Raja Abdullah yang tengah berada di New York untuk menghadiri sidang Majelis Umum PBB mengatakan selama enam bulan terakhir, telah terdapat beberapa negara, termasuk Yordania, yang berusaha memperingatkan tentang eskalasi dan berusaha meredam segala ketegangan.
"Jelas serangan terhadap Aramco telah meningkatkan kontribusi dan ini adalah pekan yang sangat penting di New York, di mana kita semua berusaha mencari cara untuk menjauh dari ambang perang," ujarnya.

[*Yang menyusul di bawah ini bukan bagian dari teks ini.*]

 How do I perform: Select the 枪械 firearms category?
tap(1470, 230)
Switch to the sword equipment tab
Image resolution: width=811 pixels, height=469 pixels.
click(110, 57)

Kemudian terkiat konflik Israel-Palestina, dia mengomentari rencana pencaplokan wilayah Tepi Barat. “Jika kebijakan itu adalah untuk mencaplok Tepi Barat, maka itu akan memiliki dampak besar pada hubungan Israel-Yordania dan juga dalam hubungan Mesir-Israel karena kita adalah dua negara Arab yang memiliki perdamaian dengan Israel," ucap Raja Abdullah.
Pada 14 September lalu, dua fasilitas minyak milik Saudi Aramco di Abqaiq dan Khurais diserang 10 pesawat nirawak (drone). Serangan itu menyebabkan sebagian area pabrik terbakar. Serangan itu dilaporkan memangkas lima persen produksi minyak dunia. Aramco diketahui merupakan perusahaan minyak milik Pemerintah Saudi yang mengalirkan pasokan terbesar ke pasar minyak dunia.
Kelompok pemberontak Houthi Yaman mengklaim bertanggung jawab atas serangan tersebut. Namun klaim itu diragukan sejumlah negara, termasuk Inggris dan AS. Mereka meyakini Iran yang melancarkan serangan itu.